A man that was suffered a severe eye injury at work has been awarded $852,000 in damages. Craig Kenneth Johnson received a penetrating wound to his eye in an accident that happened in 2006.
The judgment was handed down in the ACT Supreme Court last week.
At the time of he accident he was using the wrong tools to change the brake pads on a car at a Canberra smash repair company.
During the hearing the court heard that Mr Johnson was removing a spring from a bake assembly with a pair of long nosed pliers in April 2006. However the pliers slipped off the end of the spring and penetrated his left eye.

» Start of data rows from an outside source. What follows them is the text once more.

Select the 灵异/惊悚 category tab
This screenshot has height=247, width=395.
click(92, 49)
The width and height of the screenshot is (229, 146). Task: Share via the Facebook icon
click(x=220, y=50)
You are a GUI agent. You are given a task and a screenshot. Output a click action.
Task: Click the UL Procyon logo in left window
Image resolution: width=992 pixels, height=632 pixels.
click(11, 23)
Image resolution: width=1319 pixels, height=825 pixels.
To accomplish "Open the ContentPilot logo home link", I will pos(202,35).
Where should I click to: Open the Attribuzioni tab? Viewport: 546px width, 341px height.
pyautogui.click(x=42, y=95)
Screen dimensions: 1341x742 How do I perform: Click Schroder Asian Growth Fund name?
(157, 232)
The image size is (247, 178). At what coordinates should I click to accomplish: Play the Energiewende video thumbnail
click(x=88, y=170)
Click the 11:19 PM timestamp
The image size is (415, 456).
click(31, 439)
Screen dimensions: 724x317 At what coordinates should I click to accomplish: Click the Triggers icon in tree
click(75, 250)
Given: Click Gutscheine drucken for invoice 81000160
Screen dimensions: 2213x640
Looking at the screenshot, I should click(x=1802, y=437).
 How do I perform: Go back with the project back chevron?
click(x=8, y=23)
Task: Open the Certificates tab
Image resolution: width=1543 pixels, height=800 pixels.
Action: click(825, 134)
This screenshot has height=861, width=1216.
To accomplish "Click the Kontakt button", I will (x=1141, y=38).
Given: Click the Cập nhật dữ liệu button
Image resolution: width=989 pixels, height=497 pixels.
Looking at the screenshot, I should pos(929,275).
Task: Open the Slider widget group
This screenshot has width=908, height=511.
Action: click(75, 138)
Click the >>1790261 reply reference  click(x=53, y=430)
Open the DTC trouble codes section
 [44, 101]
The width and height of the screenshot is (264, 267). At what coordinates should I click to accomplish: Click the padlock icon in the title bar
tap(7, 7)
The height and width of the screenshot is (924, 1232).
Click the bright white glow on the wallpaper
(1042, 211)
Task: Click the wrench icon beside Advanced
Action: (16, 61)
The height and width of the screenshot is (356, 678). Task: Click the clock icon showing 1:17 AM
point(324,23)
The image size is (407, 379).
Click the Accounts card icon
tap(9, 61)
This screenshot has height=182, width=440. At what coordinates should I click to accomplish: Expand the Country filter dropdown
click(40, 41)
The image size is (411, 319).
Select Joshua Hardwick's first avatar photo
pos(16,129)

He was transported, after the accident, to the Calvary Hospital where he had surgery in an attempt to save his eyeball.
After three days Mr Johnson was taken to the Sydney Eye Hospital where he stayed for eight days and found out that his eye had actually been saved.
However he was left with impairment to his vision and suffers problems with depth perception and double vision that are ongoing.
In the years after the accident Mr Johnson developed depression and a problem with alcohol. He said at the hearing that he became self conscious because of the misshapen appearance of his eye.
Mr Johnson was 22 years old at the time of the incident and was a panel beating apprentice, he qualified in that trade in 2008.
However he said to that court that the impairment with his vision meant that he struggled to line up panels, join wires and with soldering, welding and grinding.
His employer at the time of the incident admitted liability but disagreed with the extent to which Mr Johnson’s earning capacity had been affected by the injury.
The judge ruled that Mr Johnson had not been trained to do the work, was not wearing eye protection, did not have the correct equipment and was not supervised.